The technical consultant’s Energy Transition Outlook 2017 study forecasts the global energy mix to 2050 and predicts global oil demand will peak in the early 2020s while global gas demand will grow for another two decades, peaking in the mid-2030s.

DNV GL is the latest to predict a lessening demand for oil in the coming decades as the industry moves toward lowering its carbon emissions. In the “2018 Energy Outlook,” BP estimated gas consumption will increase from about 9.9 Bcm/d (350 Bcf/d) this year to more than 14.1 Bcm (500 Bcf/d) by 2040. And in the “2018 Outlook for Energy,” Exxon Mobil reported that through 2040 “natural gas grows the most of any energy type, reaching a quarter of all demand.”

Each study cited the industry’s gradual move toward decarbonization and the growing demand for power generation as the primary factors in the energy mix shift. The respondents in the DNV GL survey back up that claim. The overwhelming majority (86%) said gas will play an increasingly important role in the global energy mix over the next decade, a 9% increase over last year’s DNV GL study.

DNV GL also predicted that by 2040, North America will no longer be the world’s largest supplier of gas, instead being overtaken by Northeast Eurasia, the Middle East and North Africa.
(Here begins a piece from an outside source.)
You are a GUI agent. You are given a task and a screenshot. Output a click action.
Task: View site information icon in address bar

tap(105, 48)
The report also stated production is forecast to double in China, the Indian Subcontinent and Southeast Asia.

DNV GL expects the power demand will shift yet again by the middle of this century—this time away from gas.
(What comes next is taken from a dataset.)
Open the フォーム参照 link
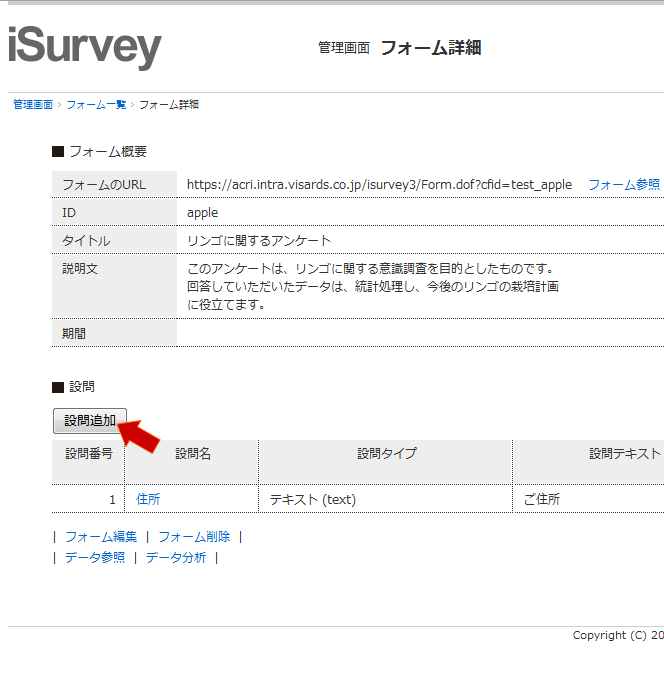664x673 pixels. coord(624,185)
“After peaking in the mid-2030s, gas use in power is expected to decline from around 2040, by when wind and solar will dominate power supply,” said Sverre Alvik, DNV GL’s program director for the “Energy Transition Outlook,” in the report.

The company acknowledged, however, that despite the signs of the oncoming shift in energy supply and demand, several factors could alter the course the industry appears to be on, notably challenges facing the midstream sector.

“There are uncertainties that could change the trajectory of the energy transition and impact the prospects for gas,” DNV GL reported in its study. “The ultimate mix, location and scale of gas transport projects are continuously evolving, while geopolitics and regulatory reforms have the potential to alter aspects of the supply-demand equation.”

With major operators like Exxon Mobil, BP and Equinor directing their respective ships toward a future with lower carbon emissions, and as DNV GL put it in its report, the stage is set for gas.